Jardin de la Fontaine
Les Jardins de la Fontaine are among the most ‘notable gardens of France’, a title awarded by the Ministry of Culture. In the 18th Century work to regulate the flow of the source Nemausa uncovered many Roman remains and Les Jardins de la Fontaine was created in 1745 around these. Two Roman monuments in particular have stood the test of time, the Temple of Diana and the Tour Magna.

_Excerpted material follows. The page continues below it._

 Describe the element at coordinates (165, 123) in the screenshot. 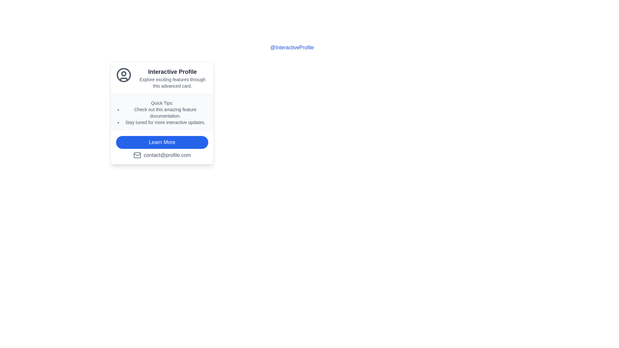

La Maison Carrée, or Square House is a very well preserved Roman temple which is one of the best preserved Roman buildings in the world. Built in 16BC by Marcus Vipsanius Agrippa, a close friend of Emperor Augustus, this building was dedicated to Agrippa’s sons Gaius Caesar and Lucius Caesar. La Maison Carrée was fortunate to survive the fall of the Empire and this is partly due to the fact that it became a church in the fourth century. Visitors to La Maison Carrée can view this stunning structure in all its glory as well as watching a multimedia presentation inside the building which brings Roman Nîmes back to life.
Tour Magne (Great Tower)
Part of the 7km of Roman city ramparts, Tour Magne was also a watchtower looking over the Via Domitia which links Italy to Spain. Inside its history is illustrated with banners and information boards showing the history of the monument and the importance of the Via Domitia. From the top of this tower, where there is a panoramic view over Nîmes, visitors can discover the city as it was in Roman times. The Great Tower, is the only one left from the ancient city walls and it stands at the highest point of the city.